• _The input_:
Segment Open
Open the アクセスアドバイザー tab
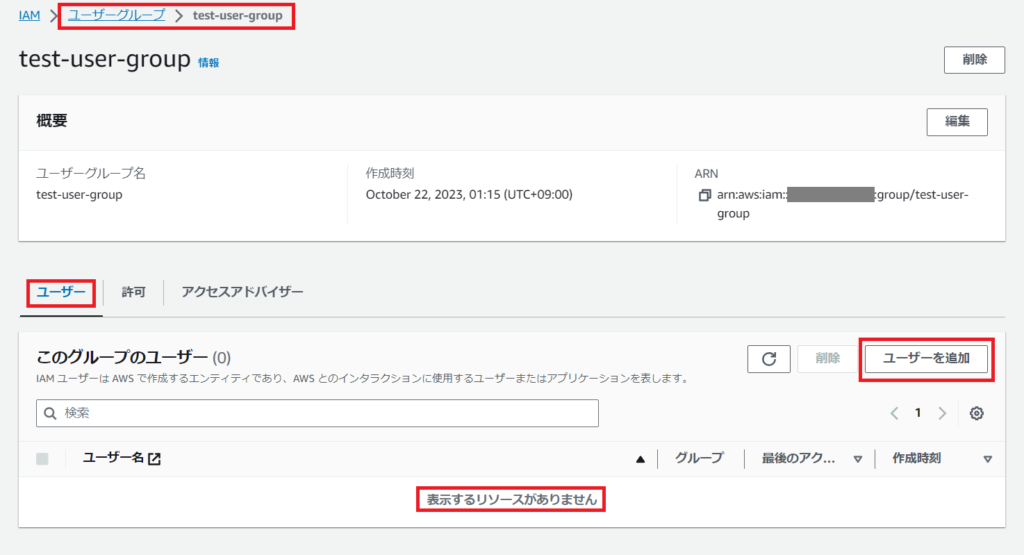click(242, 292)
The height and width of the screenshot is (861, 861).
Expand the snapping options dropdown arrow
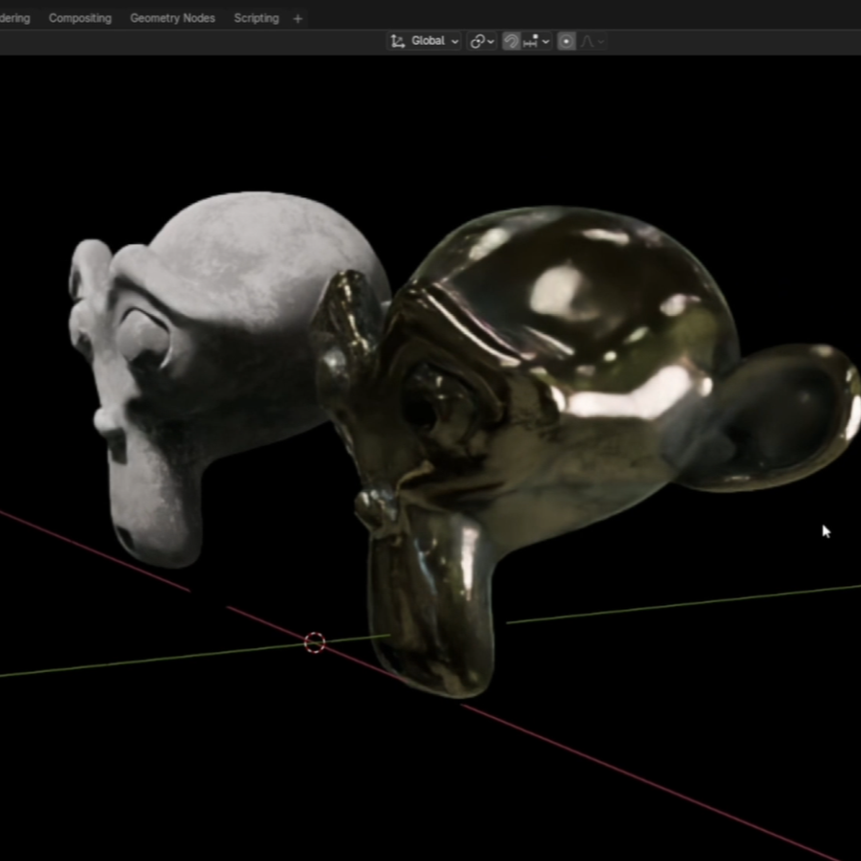pos(545,42)
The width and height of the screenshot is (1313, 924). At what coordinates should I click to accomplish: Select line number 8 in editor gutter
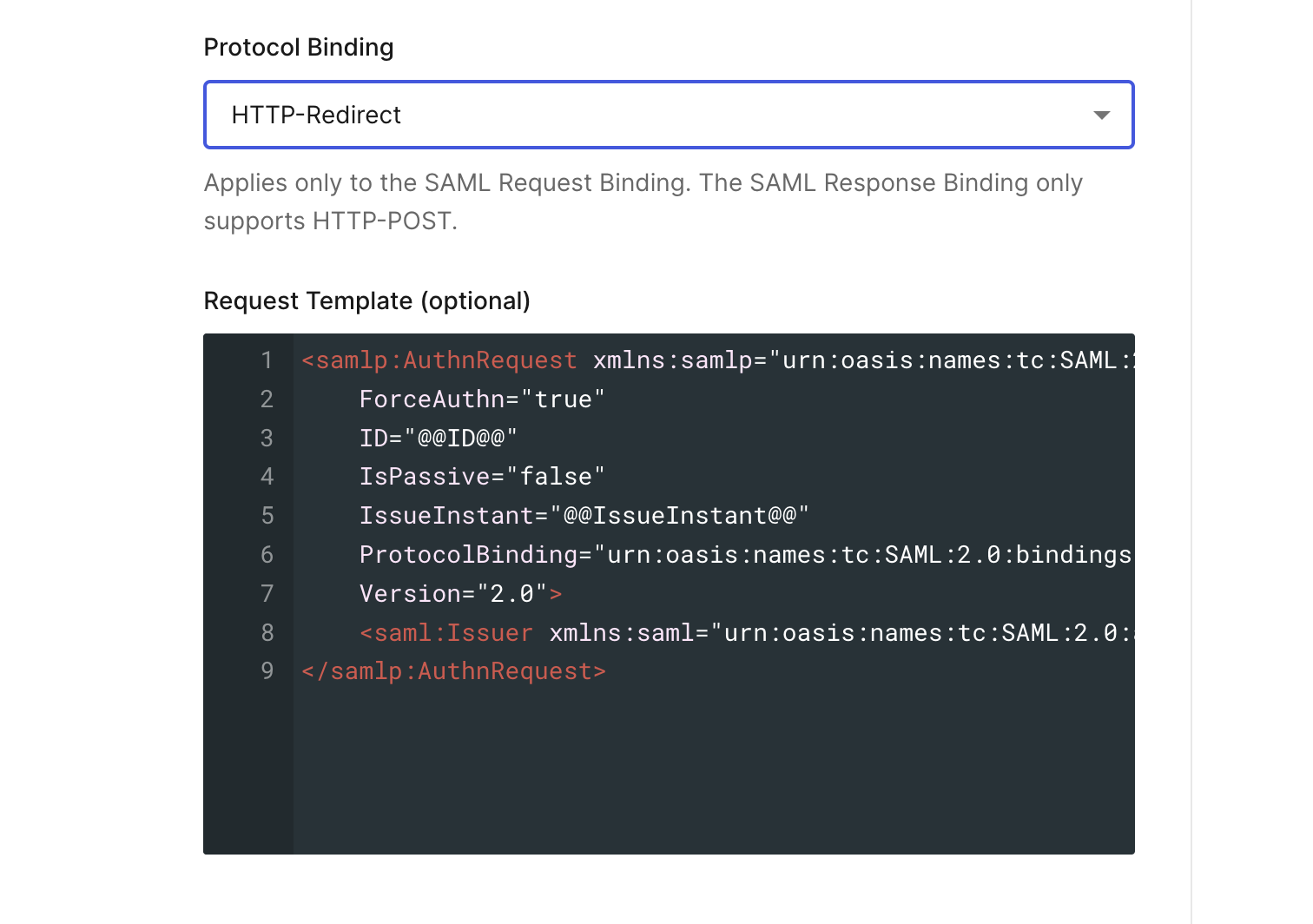(x=267, y=633)
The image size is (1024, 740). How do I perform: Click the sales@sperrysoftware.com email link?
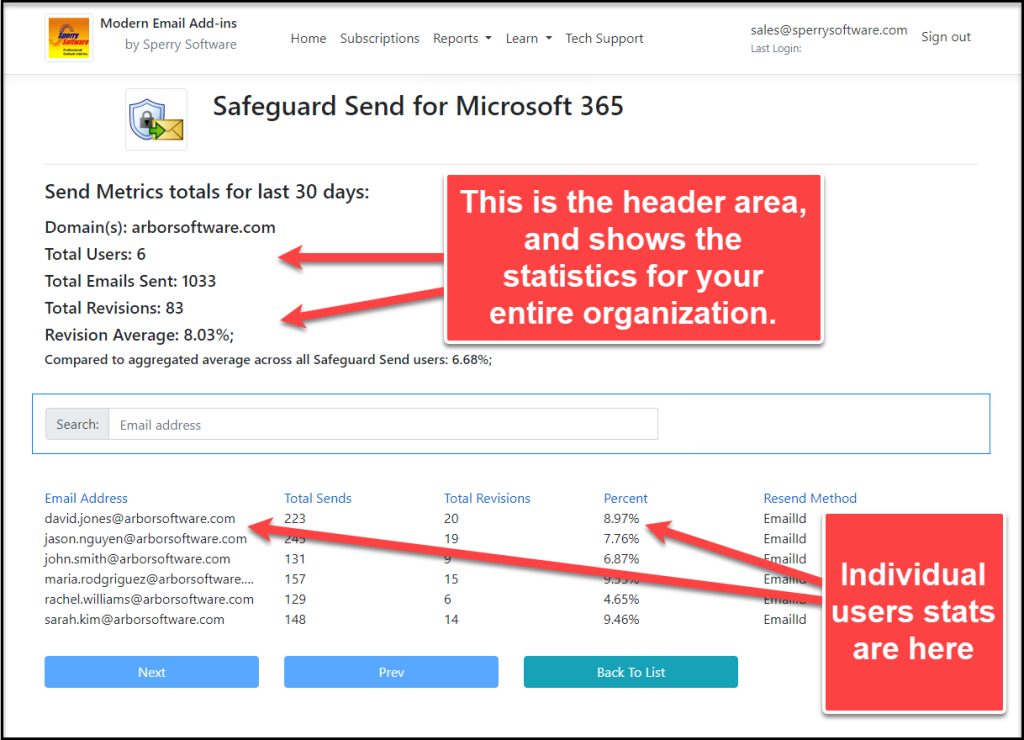[x=828, y=30]
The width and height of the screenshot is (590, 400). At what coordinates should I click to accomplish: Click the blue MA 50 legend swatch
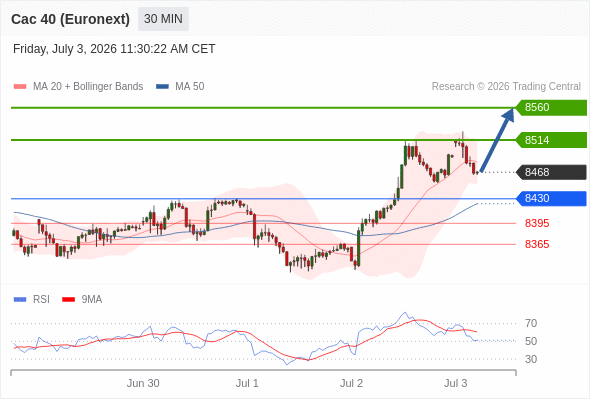[162, 87]
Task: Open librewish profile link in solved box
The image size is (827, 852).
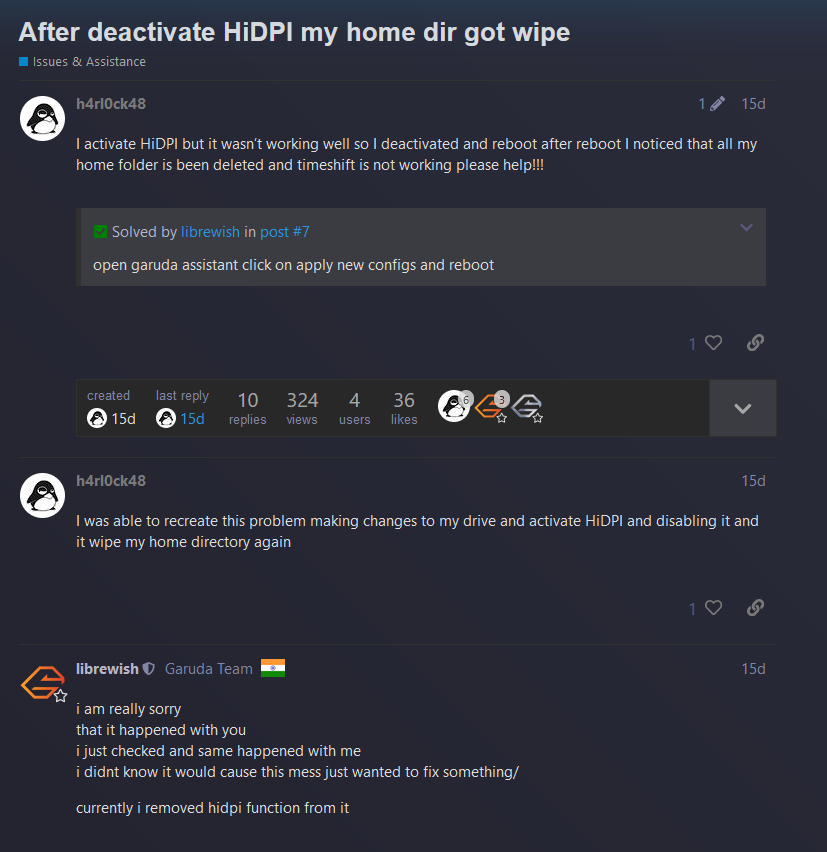Action: (210, 232)
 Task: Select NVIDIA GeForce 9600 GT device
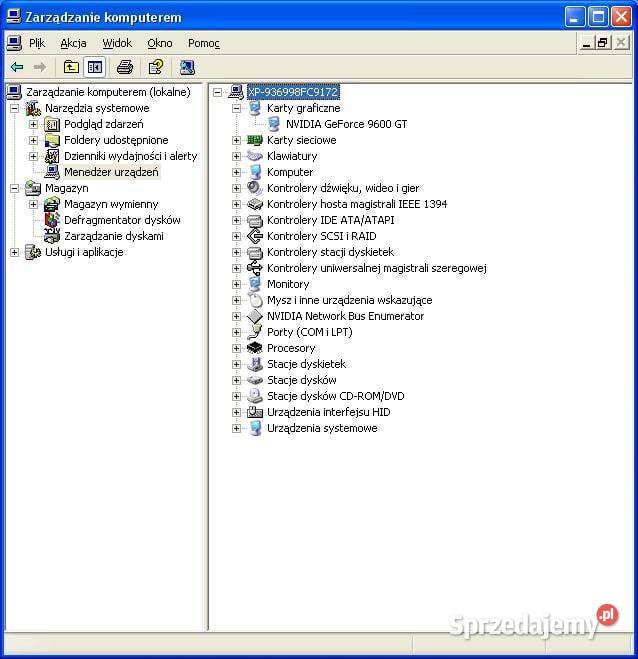(x=346, y=124)
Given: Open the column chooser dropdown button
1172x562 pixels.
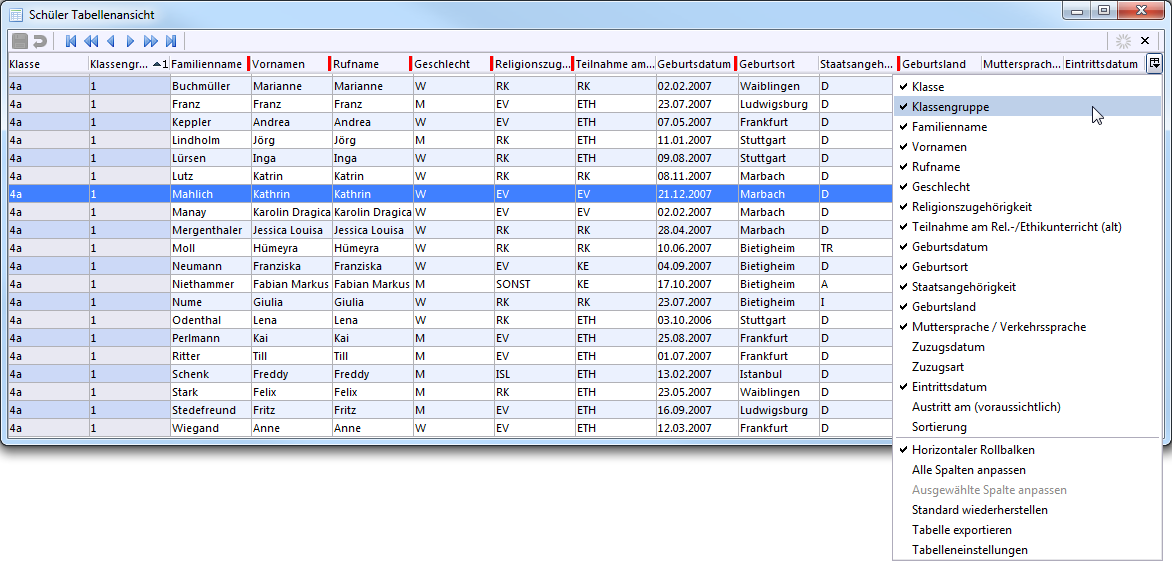Looking at the screenshot, I should 1154,64.
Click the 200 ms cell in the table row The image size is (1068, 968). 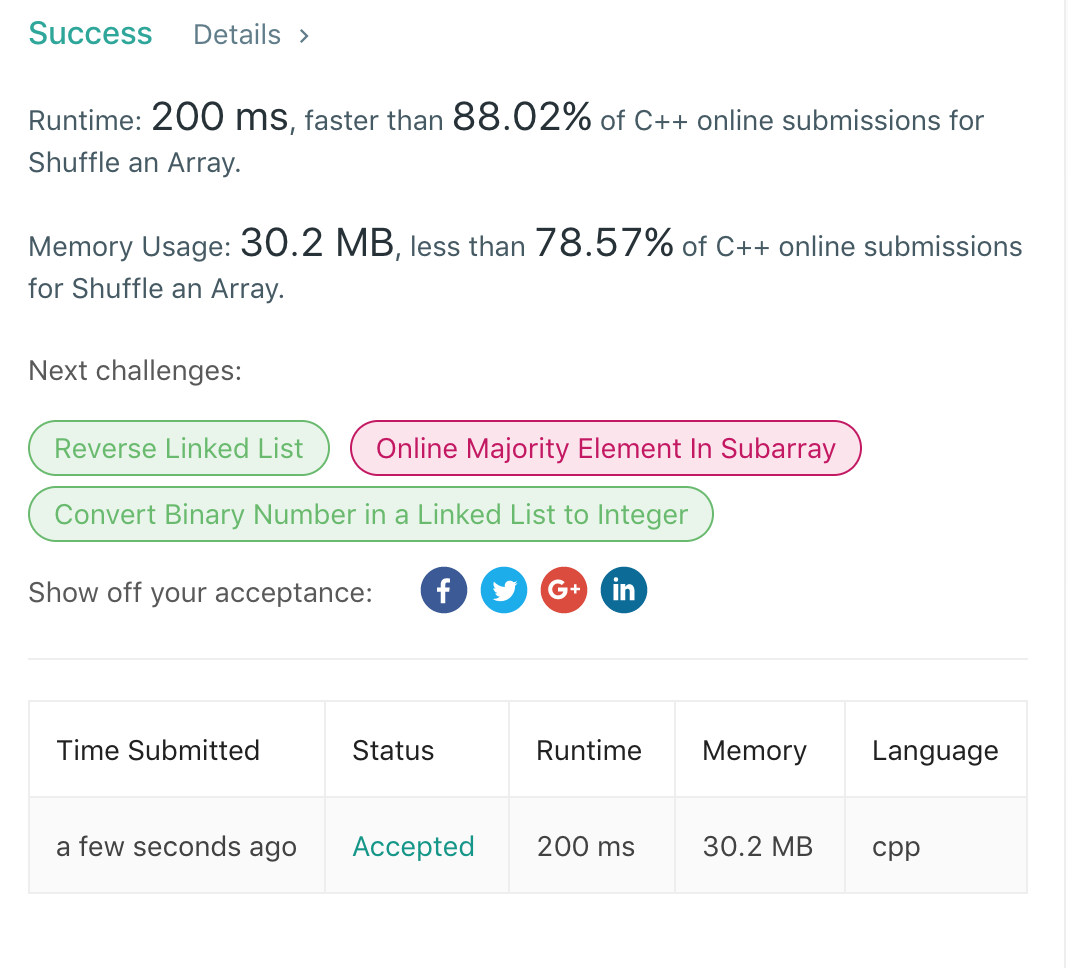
Segment Closed
• _Your assignment_:
Your reply should consist only of the lines running from the line with "The image size is (827, 852)." to the end of the entries, both included, copied exactly and without any pictures.

• _Exercise answer_:
The image size is (827, 852).
Action: (210, 232)
 Task: Select NVIDIA GeForce 9600 GT device
(x=346, y=124)
Given: Open the column chooser dropdown button
1172x562 pixels.
Looking at the screenshot, I should 1154,64.
Click the 200 ms cell in the table row The image size is (1068, 968). 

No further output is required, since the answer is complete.